5 Essential Vitamins That Protect Your Brain From Alzheimer’s & Dementia

You probably know that vitamins are an important part of keeping your body healthy, but did you know that there are certain vitamins that are essential for brain health? In order to function properly, the brain needs a variety of vitamins that work to enhance memory, improve mood and strengthen cognitive abilities.

These five vitamins are vital to keeping your  brain healthy, sharp, and free from neurological disorders like Alzheimer’s and dementia!

1. Vitamin B

The B Vitamin family is made up of eight B vitamins. They’re commonly recognized as a group, and they work together in the body, but they also each have separate and important functions. The majority of the B Vitamins support cellular energy production from the foods you eat. Thiamin supports proper functioning of the nervous system, and niacin promotes cardiovascular health. Vitamin B helps to prevent memory loss, slow down aging and even combat depression. It plays a significant role in producing neurotransmitters that are essential for brain health, improving mental well-being.
Food sources of Vitamin B include legumes, leafy green vegetables, eggs, fish, poultry, bananas, carrots, potatoes, peanuts and peas.

2. Vitamin C

Vitamin C is a water-soluble vitamin, meaning that the body doesn’t store it, so it’s important that your body is continuously getting a Vitamin C supply through the food that you eat. Vitamin C is essential for the growth and repair of tissues all over the body. It plays a part in healing wounds, and maintaining healthy bones and teeth. Vitamin C is an antioxidant that helps to protect the body from damage due to free radicals, and it increases serotonin levels, acting as a natural anti-depressant. Vitamin C also plays an important role in learning and memory, and it helps to protect the brain from age-related degeneration including Alzheimer’s disease, dementia and stroke.
Food sources of Vitamin C include oranges, green peppers, papaya, grapefruit, mango, broccoli, tomatoes, cauliflower, cabbage and citrus juices.

3. Vitamin D

Sunlight is the best natural source of Vitamin D for the body.
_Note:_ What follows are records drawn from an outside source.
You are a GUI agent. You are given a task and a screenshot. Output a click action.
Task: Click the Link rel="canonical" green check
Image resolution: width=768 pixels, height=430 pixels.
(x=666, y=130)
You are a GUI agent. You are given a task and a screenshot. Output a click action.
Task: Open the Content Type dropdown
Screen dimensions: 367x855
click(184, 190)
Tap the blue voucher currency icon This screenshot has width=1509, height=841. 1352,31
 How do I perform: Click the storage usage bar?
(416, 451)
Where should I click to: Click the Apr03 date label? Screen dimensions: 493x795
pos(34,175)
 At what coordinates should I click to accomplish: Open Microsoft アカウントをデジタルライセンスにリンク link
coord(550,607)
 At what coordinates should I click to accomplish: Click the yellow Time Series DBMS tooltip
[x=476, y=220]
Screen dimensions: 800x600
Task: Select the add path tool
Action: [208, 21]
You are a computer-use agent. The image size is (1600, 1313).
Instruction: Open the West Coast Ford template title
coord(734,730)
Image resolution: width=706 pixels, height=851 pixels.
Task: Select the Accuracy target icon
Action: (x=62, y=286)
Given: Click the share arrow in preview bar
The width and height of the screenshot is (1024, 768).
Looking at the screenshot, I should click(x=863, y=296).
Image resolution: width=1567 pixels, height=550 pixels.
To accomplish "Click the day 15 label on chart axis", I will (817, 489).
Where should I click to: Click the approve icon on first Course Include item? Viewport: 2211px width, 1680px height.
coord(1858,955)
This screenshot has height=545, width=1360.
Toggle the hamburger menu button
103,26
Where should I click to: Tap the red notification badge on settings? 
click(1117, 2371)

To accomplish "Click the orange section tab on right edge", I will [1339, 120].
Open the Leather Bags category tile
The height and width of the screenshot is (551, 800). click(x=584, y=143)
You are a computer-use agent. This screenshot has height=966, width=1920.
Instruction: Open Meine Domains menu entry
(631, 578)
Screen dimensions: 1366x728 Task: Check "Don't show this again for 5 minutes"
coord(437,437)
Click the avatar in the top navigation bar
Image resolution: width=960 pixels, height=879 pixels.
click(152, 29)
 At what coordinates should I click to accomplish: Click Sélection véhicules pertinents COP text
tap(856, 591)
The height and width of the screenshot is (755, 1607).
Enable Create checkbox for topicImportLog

The sunshine vitamin is vital for regulating the absorption of calcium and phosphorus in the body, and keeping the immune system working properly. Getting a sufficient amount of Vitamin D is important for normal growth and development of the bones and teeth. Without enough Vitamin D, you’re at a higher risk of developing osteoporosis. Vitamin D also improves mood and memory, and increases problem-solving abilities. It plays an important role in keeping the brain sharp. While too much sun exposure can be harmful to the body, just 10 minutes a day of sun exposure is enough to grab some Vitamin D.
Very few foods contain Vitamin D naturally, but some foods are fortified with the vitamin. Food sources of Vitamin D include mushrooms. However, the best way to get vitamin D is to spend some time in the sun. 

4. Vitamin E

Vitamin E is a fat-soluble vitamin and an antioxidant which helps to prevent damage to the body’s cells. Vitamin E is vital in the production of red blood cells in the body, and it also helps the body use Vitamin K. Many studies have shown the health benefits of consuming a sufficient amount of Vitamin E, including a lower risk of heart disease, cancer, Alzheimer’s disease, diabetes and Rheumatoid arthritis. The primary brain health benefit of Vitamin E is preventing memory decline associated with aging. It boosts memory and works alongside Vitamin C to help keep the brain in tip-top shape.
Food sources of Vitamin E include eggs, nuts, sunflower seeds, greens, sweet potatoes, avocado, asparagus and yams.

5. Vitamin K

Vitamin K is a fat-soluble vitamin that plays a vital role in preventing blood clots in the body, building strong bones and preventing heart disease. Vitamin K2 helps to preventing hardening of the arteries, which is a common cause of coronary artery disease and heart failure. Studies have shown that Vitamin K is effective in fighting cancer in the lungs, prostate, colon and stomach, along with oral cancer. Research has also shown Vitamin K to be associated with improved cognitive functions and enhanced memory in older adults, suggesting that it may help to prevent Alzheimer’s disease.
Food sources of Vitamin K include kale, spinach, collard greens, parsley, broccoli and Brussels sprouts.